Hong Kexin

Personal information
- Native name: 洪可新
- Born: 6 January 2003 (age 23) Nanjing, Jiangsu, China
- Height: 163 cm (5 ft 4 in)

Sport
- Country: China
- Sport: Amateur wrestling
- Weight class: 57 kg
- Event: Freestyle

Medal record
Women's freestyle wrestling
Representing China
Olympic Games
| Bronze medal – third place | 2024 Paris | 57 kg |
World Championships
| Bronze medal – third place | 2025 Zagreb | 57 kg |
Asian Games
| Bronze medal – third place | 2022 Hangzhou | 57 kg |
Asian Championships
| Gold medal – first place | 2026 Bishkek | 57 kg |
| Bronze medal – third place | 2025 Amman | 57 kg |

= Hong Kexin =

Chinese freestyle wrestler

Hong Kexin (born 6 January 2003) is a Chinese freestyle wrestler.
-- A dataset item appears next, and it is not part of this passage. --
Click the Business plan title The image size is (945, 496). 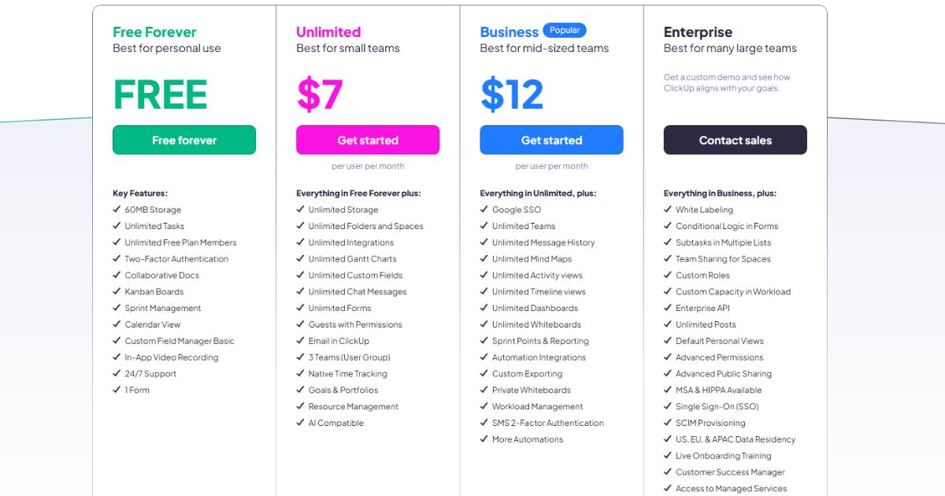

She won one of the bronze medals in the women's 57 kg event at the 2024 Summer Olympics in Paris, France. She is also a bronze medalist in the 57 kg event at the 2022 Asian Games.

== Background ==

Hong started training in wrestling at Nanjing Sport Institute in 2015. She was selected for the Chinese national team in 2023.

She competed at the 2024 Asian Wrestling Olympic Qualification Tournament in Bishkek, Kyrgyzstan and she earned a quota place for China for the 2024 Summer Olympics in Paris, France. She won one of the bronze medals in the women's 57 kg event at the Olympics.